## EXCERPT TO READ
Opinion
Civ. No. 9:17-CV-647 (MAD/DJS)
12-20-2019
APPEARANCES: JAVON DOWLING Plaintiff, Pro Se 261 Malcolm X Blvd. Apt. 2A Brooklyn, New York 11233 HON. LETITIA JAMES Attorney General of the State of New York Attorney for Defendants The Capitol Albany, New York 12224 OF COUNSEL: DAVID A. ROSENBERG, ESQ. Assistant Attorney General
APPEARANCES:
JAVON DOWLING
Plaintiff, Pro Se
261 Malcolm X Blvd.
Apt. 2A
Brooklyn, New York 11233 HON. LETITIA JAMES
Attorney General of the State of New York
Attorney for Defendants
The Capitol
Albany, New York 12224
OF COUNSEL:
DAVID A. ROSENBERG, ESQ.
Assistant Attorney General
DANIEL J. STEWART United States Magistrate Judge
REPORT-RECOMMENDATION and ORDER
Pro se Plaintiff Javon Dowling brought this action, pursuant to 42 U.S.C. § 1983, alleging that Defendants violated his civil rights. Dkt. No. 11, Am. Compl. The only remaining claims in this case allege First Amendment retaliation. See Dkt. No. 20. Presently pending is Defendants' Motion for Summary Judgment, pursuant to FED. R. CIV. P. 56(b). Dkt. No. 40. Defendants' Motion provided notice to Plaintiff of his obligation to respond to the Motion and the consequences for failing to do so. Id. at p. 3. On July 19, 2019, the Clerk of the Court provided Plaintiff a similar notice regarding the filing of the Motion. Dkt. No. 41. Plaintiff filed no response to the Motion. The Court then sua sponte granted Plaintiff an extension of time in which to respond. Dkt. No. 42. Plaintiff, however, has still filed no response to the Motion. Defendants seek summary judgment both on the merits of Plaintiff's First Amendment claim and on the ground that he failed to exhaust his administrative remedies as required by the Prison Litigation Reform Act ("PLRA"). For the reasons set forth below, the Court recommends that Defendants' Motion be granted.
I. BACKGROUND
On September 2, 2016, Plaintiff filed a grievance at Greene C.F. alleging that he had been threatened with retaliatory disciplinary actions because he had missed an outside work assignment to attend sick call or a mandatory call-out, and because he had requested clarification of facility procedures regarding sick call and mandatory call-outs. Am. Compl., ¶ 9. The grievance did not name either Defendant Barkman or Defendant Schleicher. Dkt. No. 40-5, Pl.'s Dep., pp. 66-67; Dkt. No. 40-10, Barkman Decl., Ex . A. It, in fact, identified no correctional staff by name. Barkman Decl., Ex. A. The grievance was resolved on September 28, 2016 through a discussion of sick call procedures. Id. Neither Defendant had any role in processing or investigating the grievance or was aware of the grievance prior to the commencement of this litigation. Barkman Decl., ¶ 8; Dkt. No. 40-6, Schleicher Decl., ¶ 7.

## PROMPT 1
According to the opinion, on what date was Plaintiff's grievance at Greene C.F. resolved?

## RECORDS FOR THIS TASK
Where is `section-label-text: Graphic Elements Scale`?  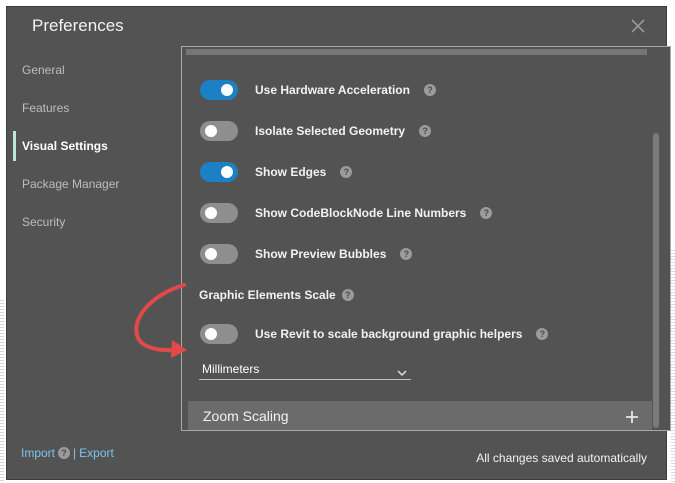 section-label-text: Graphic Elements Scale is located at coordinates (268, 295).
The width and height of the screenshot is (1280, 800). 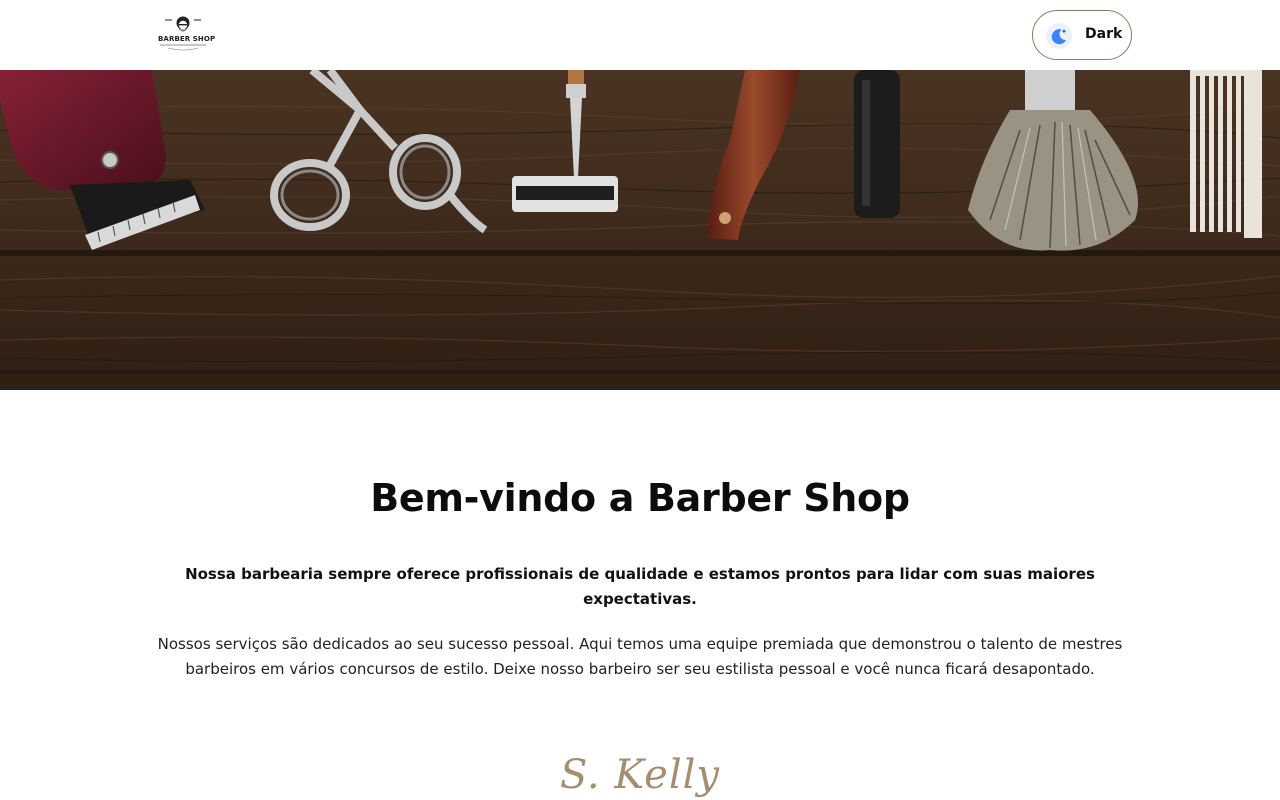 What do you see at coordinates (640, 775) in the screenshot?
I see `signature: S. Kelly` at bounding box center [640, 775].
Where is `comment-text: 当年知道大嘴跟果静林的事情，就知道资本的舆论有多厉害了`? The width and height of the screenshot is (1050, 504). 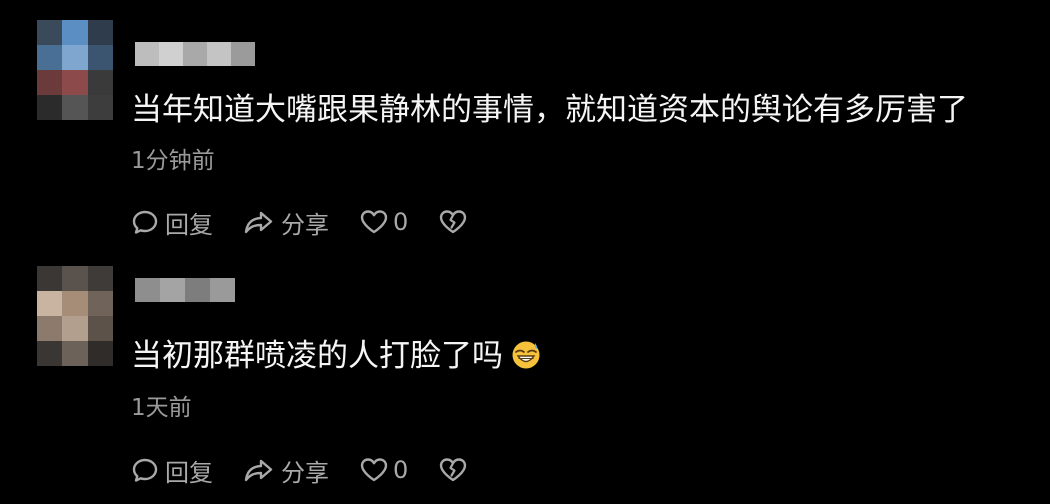 comment-text: 当年知道大嘴跟果静林的事情，就知道资本的舆论有多厉害了 is located at coordinates (550, 110).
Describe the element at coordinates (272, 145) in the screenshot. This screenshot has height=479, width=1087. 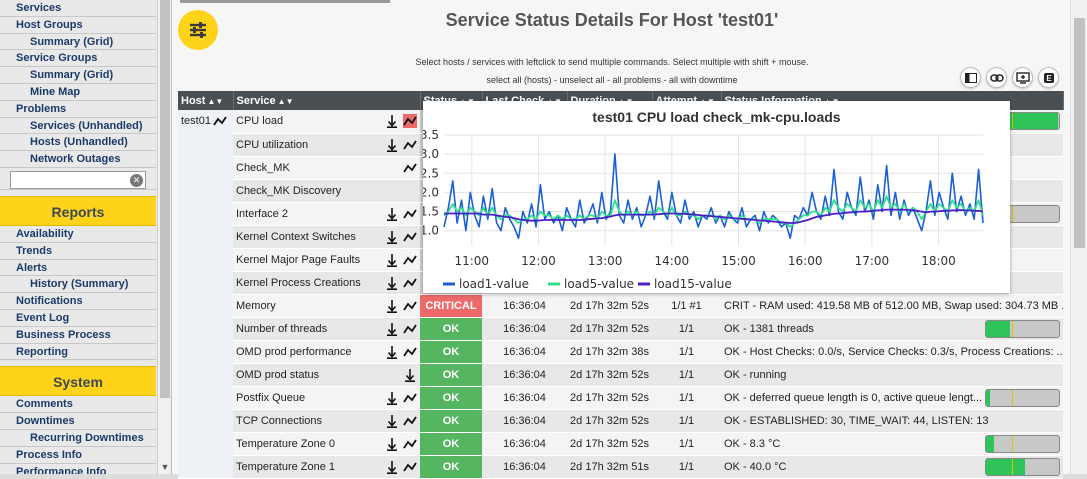
I see `service-link: CPU utilization` at that location.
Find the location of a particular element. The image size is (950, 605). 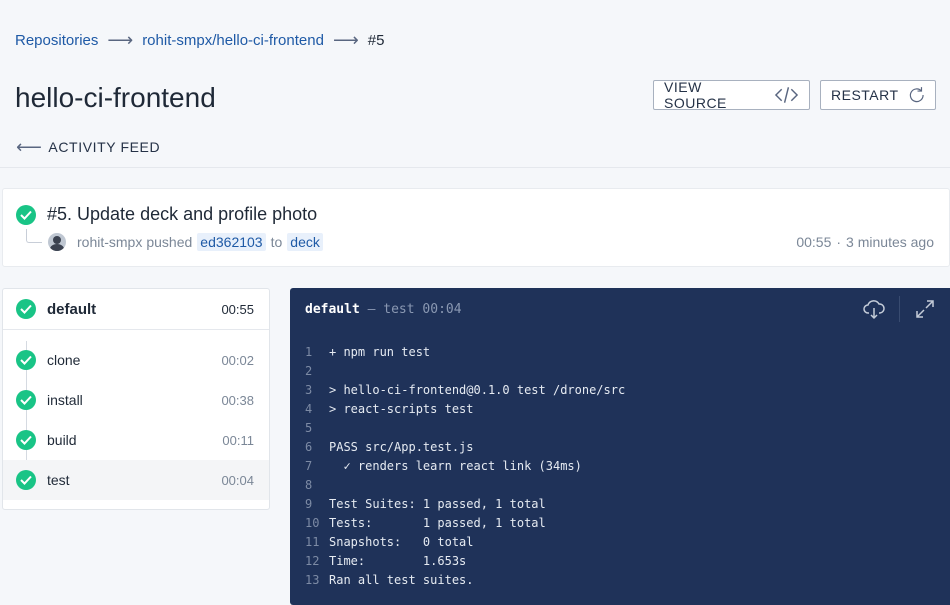

step-duration: 00:04 is located at coordinates (238, 480).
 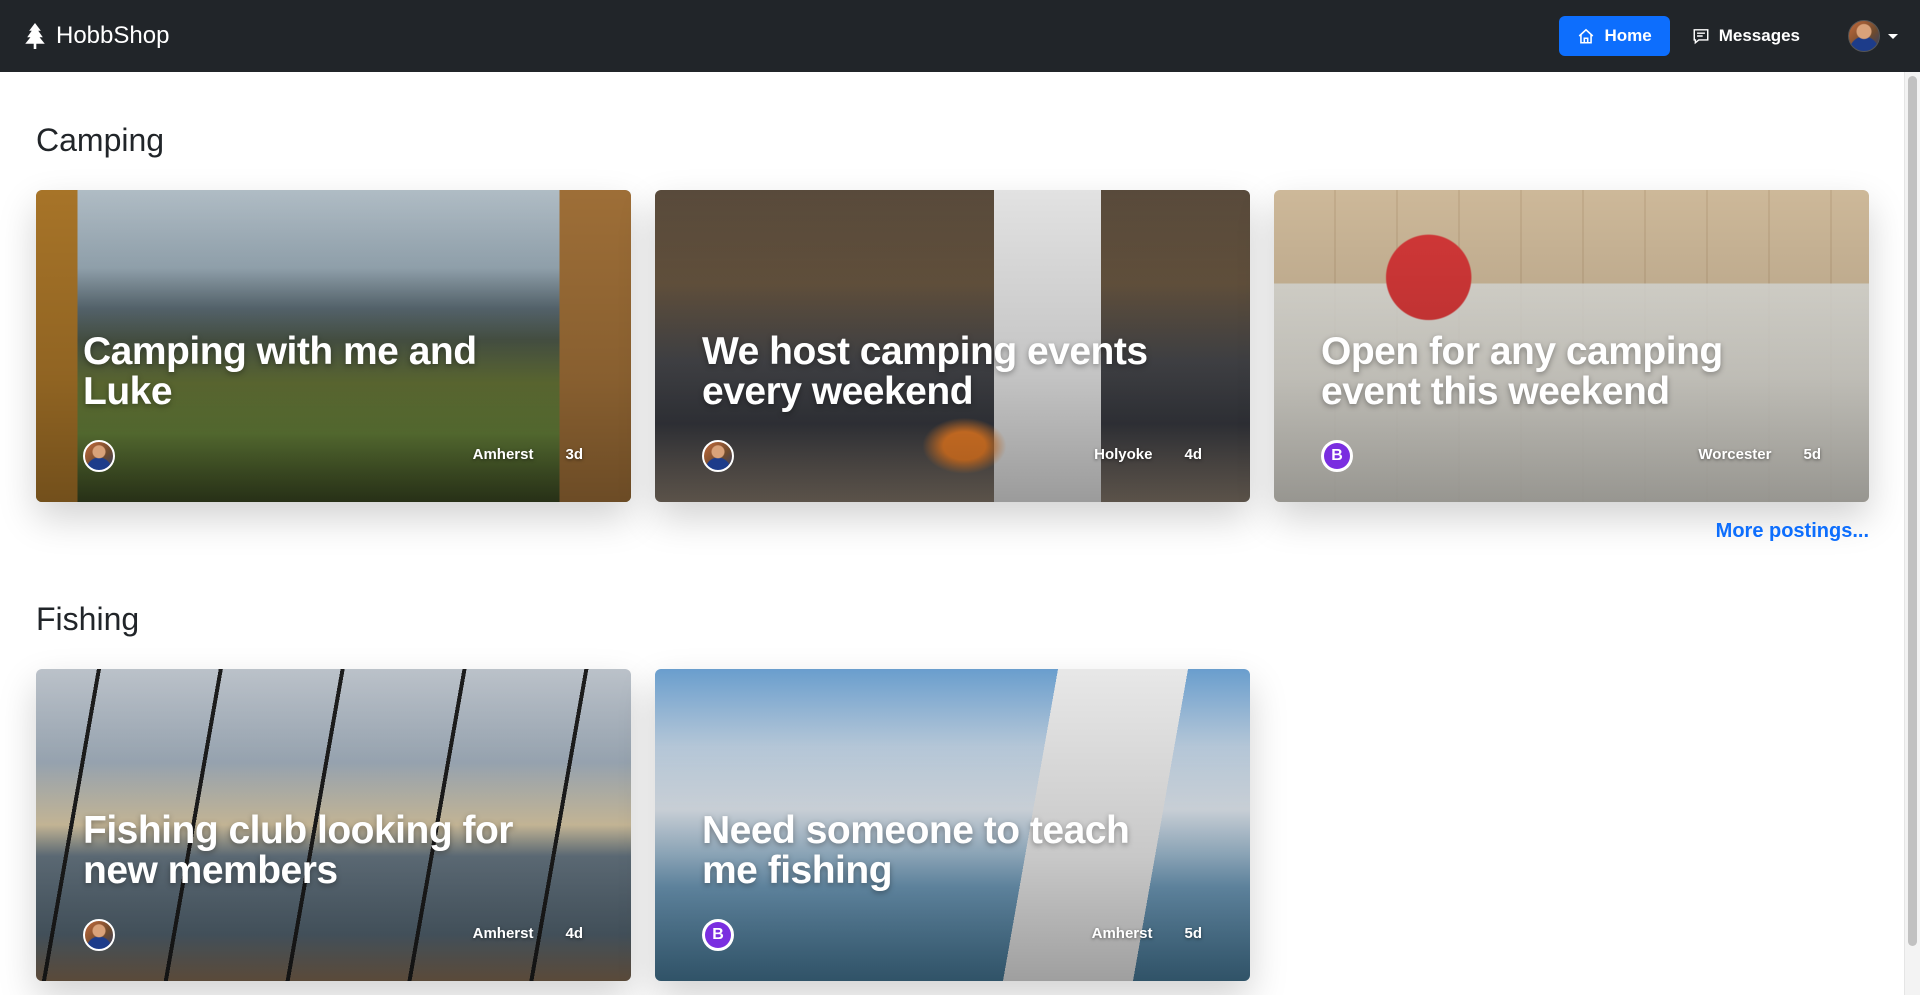 What do you see at coordinates (280, 372) in the screenshot?
I see `card-title: Camping with me and Luke` at bounding box center [280, 372].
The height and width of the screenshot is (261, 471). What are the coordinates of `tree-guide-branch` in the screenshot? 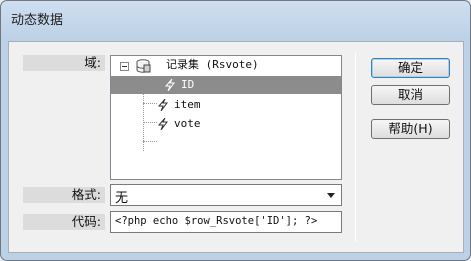 It's located at (150, 142).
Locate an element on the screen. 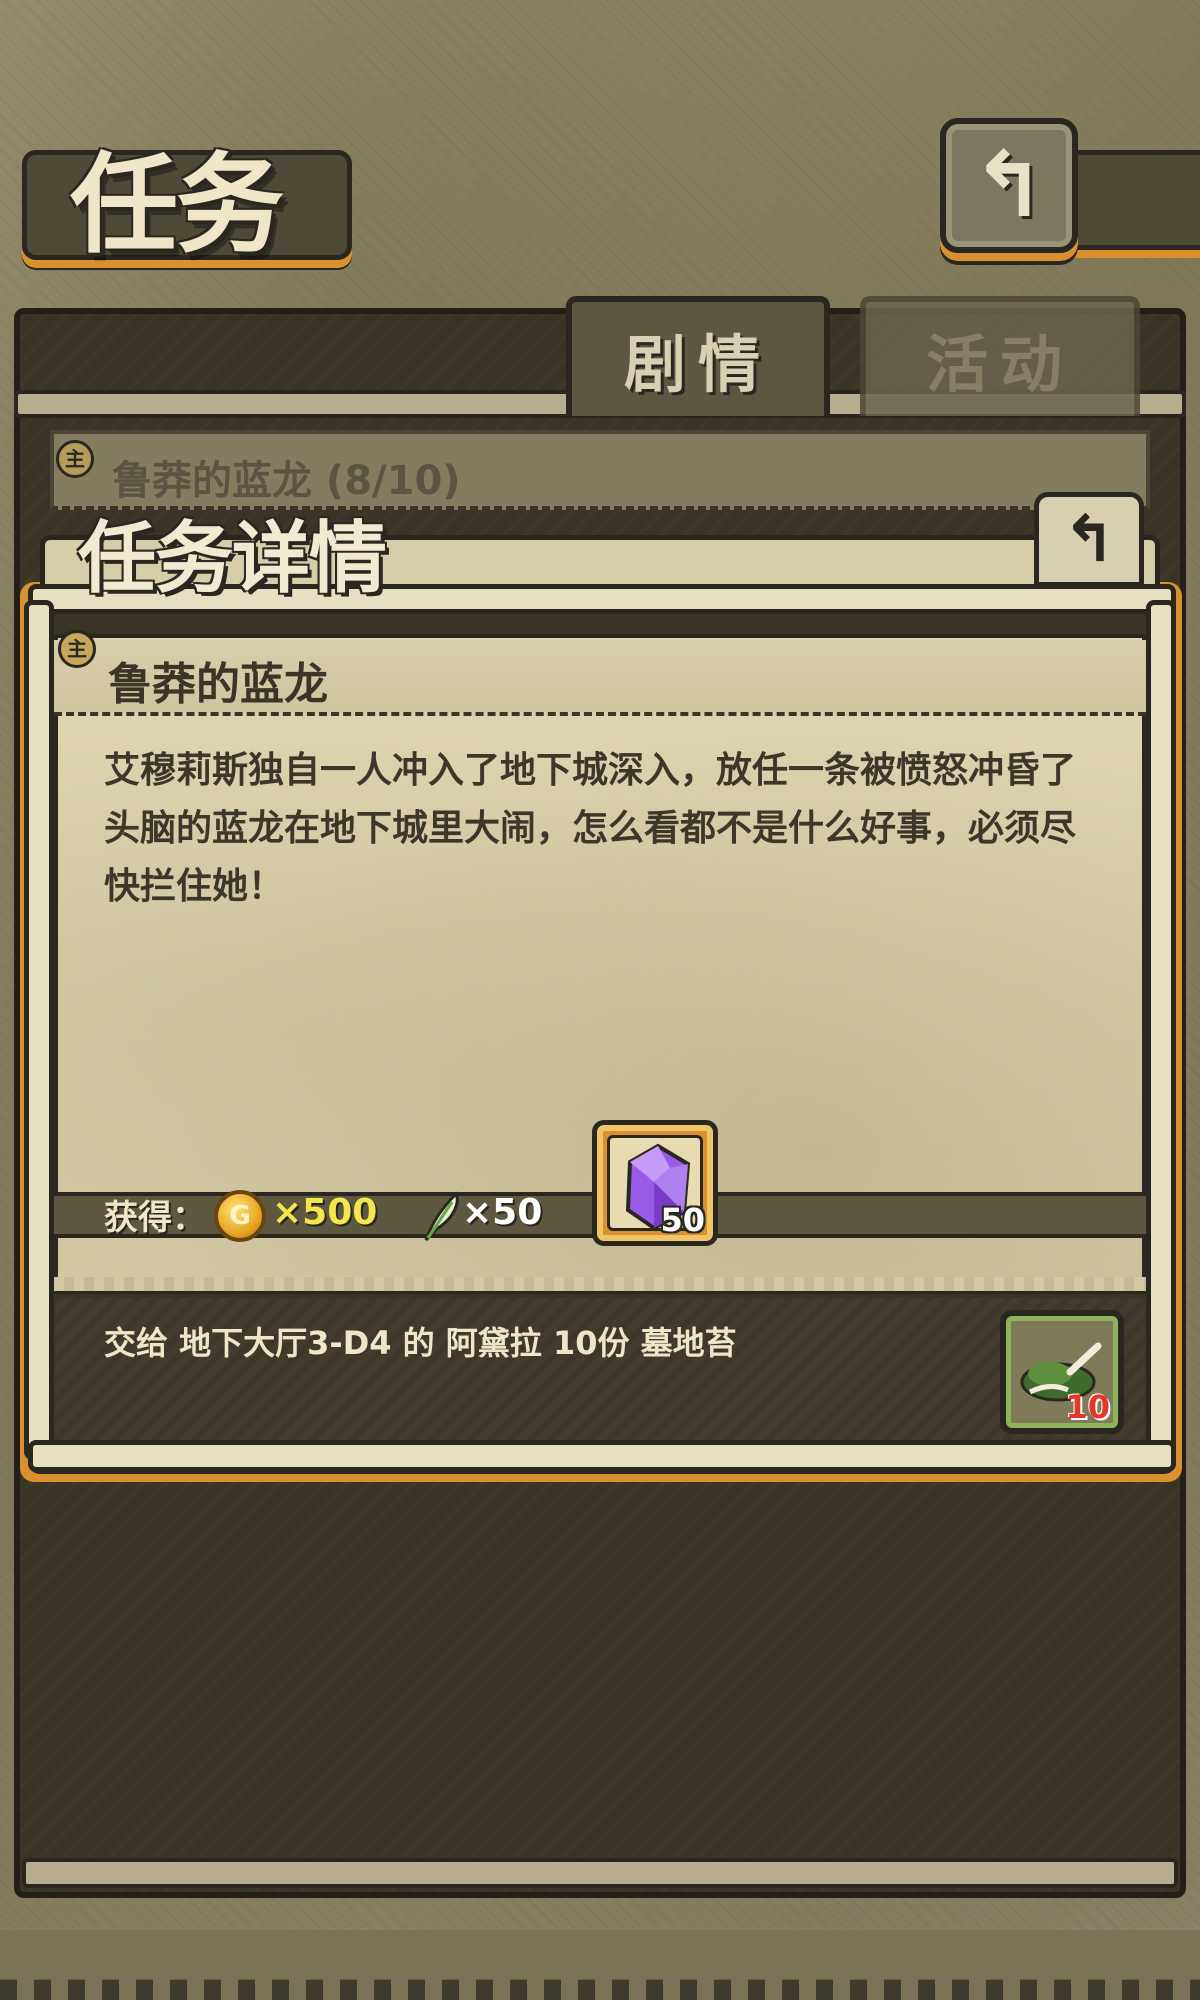  dialog-bottom-rail is located at coordinates (602, 1456).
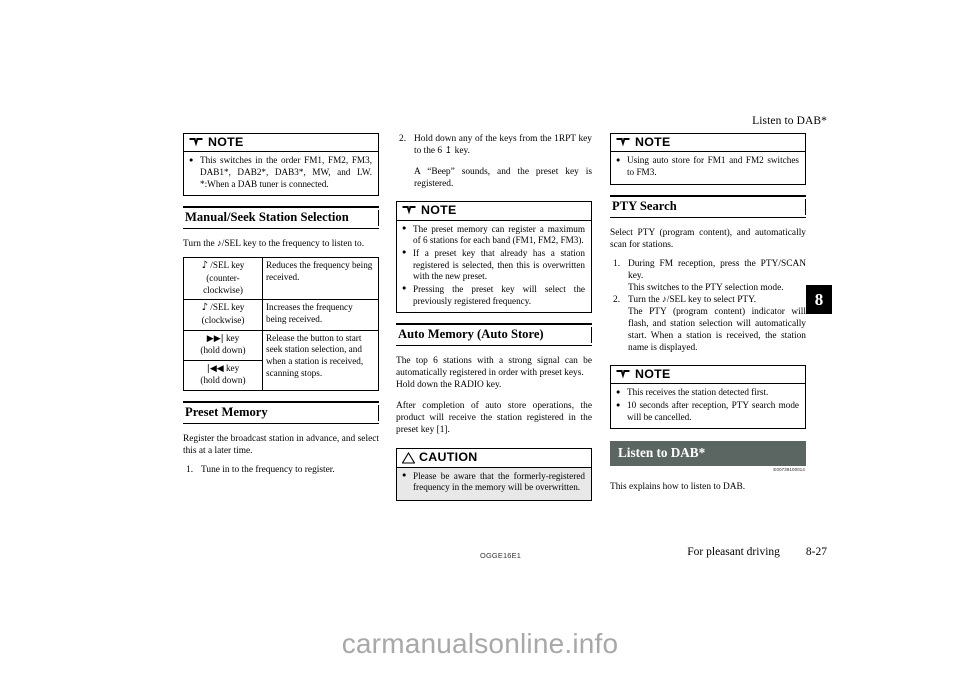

## PROMPT 2
Edit the listing, beginning at the line that has "Describe the element" and stopping after the line that has "at that location.". Rewrite only those lines with "coordinates" replaced by "position", change nothing else, and leave the pictures out.

## REPLY 1
September 28, 2016.

## REPLY 2
Describe the element at position (272, 145) in the screenshot. This screenshot has height=479, width=1087. 
I see `service-link: CPU utilization` at that location.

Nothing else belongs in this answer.